LEX ANGELI TERRAE est un espace de recherche et de publication dédié au droit international comparé de l’environnement, au vivant et à la biodiversité.

Cet espace documente et analyse les évolutions jurisprudentielles, législatives et constitutionnelles relatives au droit de l’environnement : dans de nombreux systèmes juridiques, ces évolutions redéfinissent progressivement les frontières du droit positif.

Il s’adresse aux juristes, chercheurs et praticiens du droit et concerne aussi toute personne intéressée par les transformations du droit de l’environnement. Il vise également le statut juridique des êtres vivants non humains.

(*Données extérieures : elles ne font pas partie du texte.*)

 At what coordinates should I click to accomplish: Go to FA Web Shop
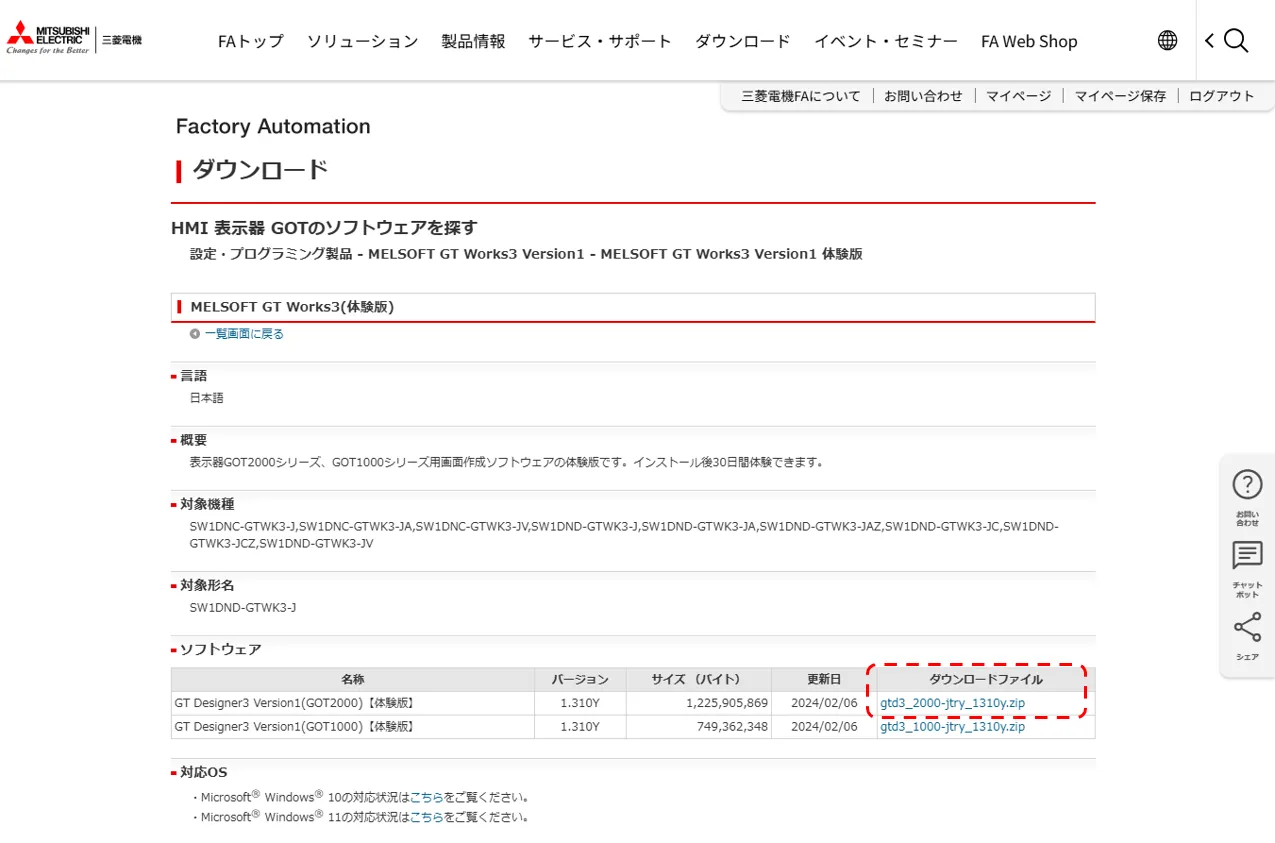point(1029,41)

Un domaine en construction

Depuis vingt ans, plusieurs juridictions expérimentent des formes inédites de protection juridique du vivant. Ces initiatives proviennent de juridictions de Common law et de cours constitutionnelles sud-américaines. Des législateurs de différents continents participent aussi à ces évolutions. Elles concernent les animaux, les écosystèmes et parfois certaines entités naturelles sacrées. Ces évolutions restent souvent méconnues en Europe.et constituent pourtant un corpus juridique et doctrinal en forte expansion.

Ce site en propose une cartographie rigoureuse et détaillée.

Les thématiques étudiées incluent les tentatives d’extension de l’habeas corpus aux animaux non humains et incluent aussi la personnalité juridique des entités naturelles. Ces dernières portent également sur les droits fondamentaux reconnus à certaines espèces.

De plus, elles examinent la transposition possible de ces avancées en droit européen.

Enfin, elles analysent aussi leur réception potentielle par la Cour européenne des droits de l’homme.

Une approche comparative et interdisciplinaire

Les publications mobilisent le droit comparé entre systèmes de common law et traditions juridiques ibéro-américaines. Cette approche identifie convergences, obstacles structurels et innovations normatives. Elle vise à enrichir le droit positif du vivant.

Chaque article s’appuie sur des sources juridiques primaires. Ces sources incluent constitutions, décisions de justice et travaux législatifs. Elles incluent aussi la doctrine spécialisée et les travaux d’ONG engagées en contentieux.

Ce travail de réflexion s’inscrit dans la continuité de recherches pionnières en droits du vivant.